31 March 2011

Today's Libyanities

How's the Libyan intervention playing in France, who championed the idea in the first place? It depends on who you ask.

In the eyes of French public opinion, Sarkozy is looking fairly good at the moment. The deeply unpopular President has experienced a small boost of approval at home and abroad due to his role in rallying risk-averse allies into staging air intervention to prevent what would have been a massacre of opponents and civilians at the hands of advancing Gaddafi troops. Sarkozy's hawkishness on Libya "is winning him applause in France today due to the universal hostility towards Gaddafi," says Karim Emile Bitar, a Middle East specialist for the Institution of International and Strategic Relations in Paris, "but that could prove short-lived for several reasons, and come back to haunt him." That's because French public opinion could quickly develop mission fatigue especially with Paris already imposing a whole array of austerities to battle the domestic budget deficit. The moral imperative to help the Libyan rebels may bog down when the French people figure the money involved is better spent at home.
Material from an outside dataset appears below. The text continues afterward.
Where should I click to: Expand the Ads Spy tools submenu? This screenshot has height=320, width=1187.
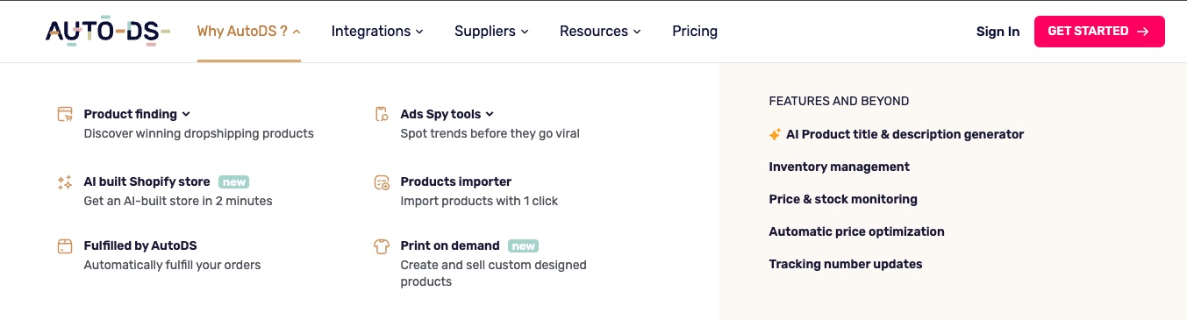pos(447,114)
A senior intelligence official in Libya has defected, and the Brits are wondering what to do with him.

UK Foreign Secretary William Hague said Mr Koussa had resigned and the Gaddafi regime was "crumbling from within".
British officials are questioning Mr Koussa, a former head of intelligence who was close to Col Gaddafi.
The development comes as Libyan rebels continue to retreat from recently captured towns along the eastern coast.
On Thursday Mr Hague said Mr Koussa had flown to the UK of his own free will late on Wednesday.
"His resignation shows that Gaddafi's regime, which has already seen significant defections to the opposition, is fragmented, under pressure and crumbling from within," he told reporters.
"Gaddafi must be asking himself who will be the next to abandon him."
Mr Hague urged others close to Col Gaddafi to "embrace the better future for Libya".

When you say there are no "ground troops" in Libya, what exactly do you mean by "ground troops".
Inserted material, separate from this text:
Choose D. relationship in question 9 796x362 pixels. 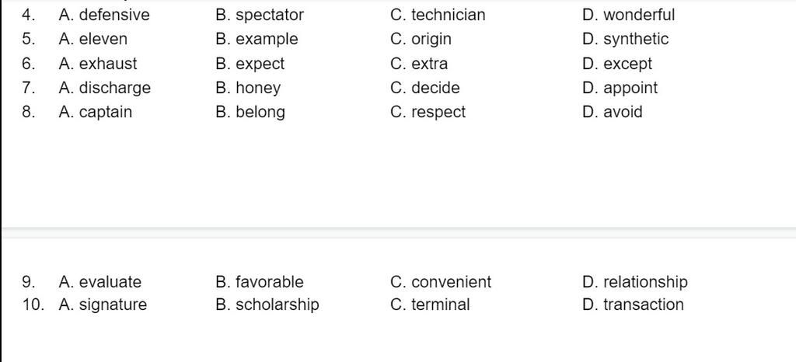point(635,283)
While the White House debates whether to arm rebels battling Moammar Gadhafi's troops, U.S. officials have acknowledged that the CIA has sent small teams of operatives into Libya and helped rescue a crew member of a U.S. fighter jet that crashed.
Battlefield setbacks are hardening the U.S. view that the poorly equipped opposition probably is incapable of prevailing without decisive Western intervention, a senior U.S. intelligence official told The Associated Press.
Still, White House press secretary Jay Carney said Wednesday: "No decision has been made about providing arms to the opposition or to any groups in Libya. We're not ruling it out or ruling it in."
The CIA's precise role in Libya is not clear. Intelligence experts said the CIA would have sent officials to make contact with the opposition and assess the strength and needs of the rebel forces in the event President Barack Obama decided to arm them.
An American official and a former U.S. intelligence officer, who spoke on condition of anonymity because of the sensitivity of the information, told the AP about the CIA's involvement in Libya after the agency was forced to close its station in Tripoli, the capital.
They said CIA helped safely recover the F-15E Strike Eagle's weapons specialist, who was first picked up by rebels after the crash March 21. The pilot was rescued by Marines.

Anyone else having flashbacks to Jack Ryan's testimony about Colombia in Clear and Present Danger?

And the Navy's latest contribution? Sending the Littoral Combat Ships to... wait for it... wait for it... San Diego! (h/t Danger Room)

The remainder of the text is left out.